The validation data has approximately the same range of values as the test data, so extrapolation does not seem to be the issue.

My question is: if linear regression is doing that good in MAPE, RMSE and R2 in external datasets, can you ignore that it does not meet the assumptions? Is it telling me that it could do even better if it met the assumptions? And how can it be that despite not meeting the linearity assumption, it still does as good as XGBoost, which should handle non-linear data better?

PS: XGBoost has been hyper-optimized before comparing

Best Answer

The idea that you'd need to "make the data meet" certain model assumptions is wrong, as model assumptions are never perfectly fulfilled anyway. In particular, formal model assumptions almost always require that data are not pre-processed in a data dependent manner, including doing any transformation to make data look "more linear" or "more normal" and the like. So if data don't satisfy model assumptions before such pre-processing (which they quite generally don't), there is no way to make them satisfy the model assumptions doing any such thing.

Model assumptions mean that a statistical method has certain good properties if the model is true. This doesn't mean that it cannot perform well if model assumptions are not met. There is nothing that in principle stops a method such as linear regression from having a good prediction performance in case model assumptions are violated.

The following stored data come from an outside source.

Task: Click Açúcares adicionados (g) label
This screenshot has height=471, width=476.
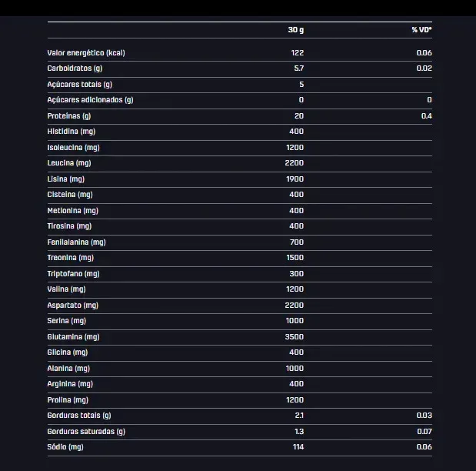Action: tap(90, 100)
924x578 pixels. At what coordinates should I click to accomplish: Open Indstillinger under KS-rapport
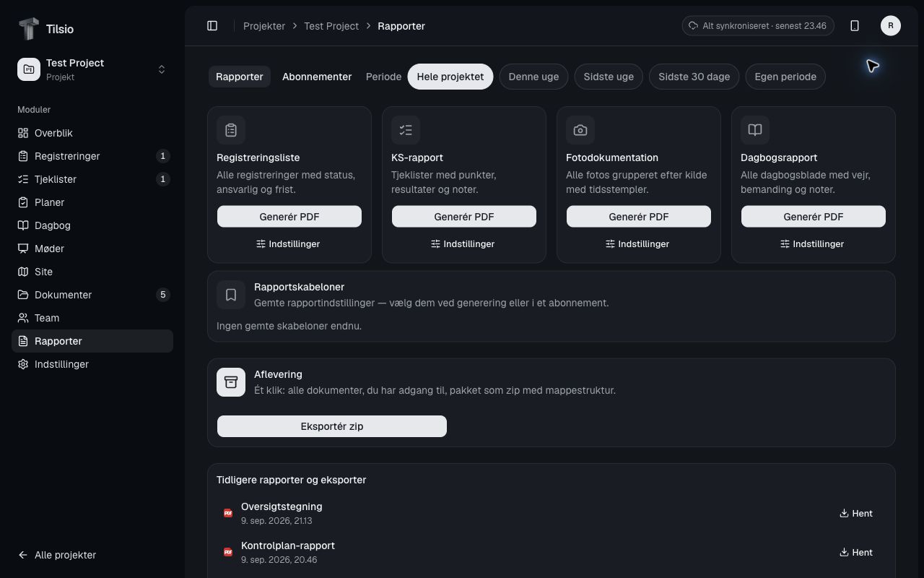pos(464,244)
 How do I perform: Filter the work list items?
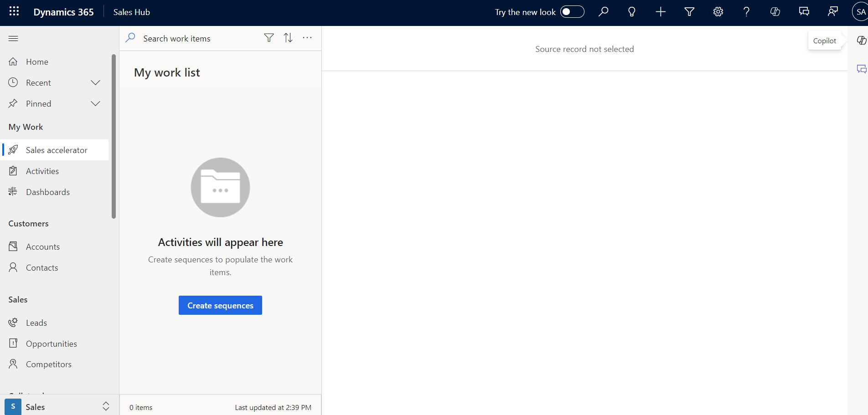[x=269, y=38]
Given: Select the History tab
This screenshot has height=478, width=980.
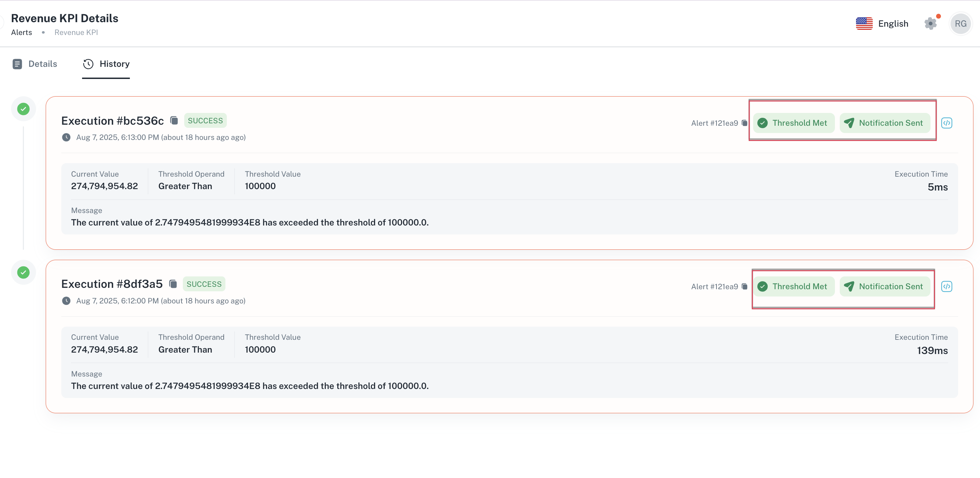Looking at the screenshot, I should tap(106, 64).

The role of any data manipulation that brings the data closer to how they supposedly should look like (namely here linear with normal residuals) can never be to ultimately meet the assumptions. It can however, in many situations, improve the fit of the model to the data, and then also the prediction accuracy. But if you don't find a way to improve your fit in this way, so be it. There is no guarantee. It is well known that normality and linearity tests are not a reliable indicator that such an improvement exists. Particularly with many data points assumptions can be rejected by such tests in situations in which violations are mild and improvements may not be available.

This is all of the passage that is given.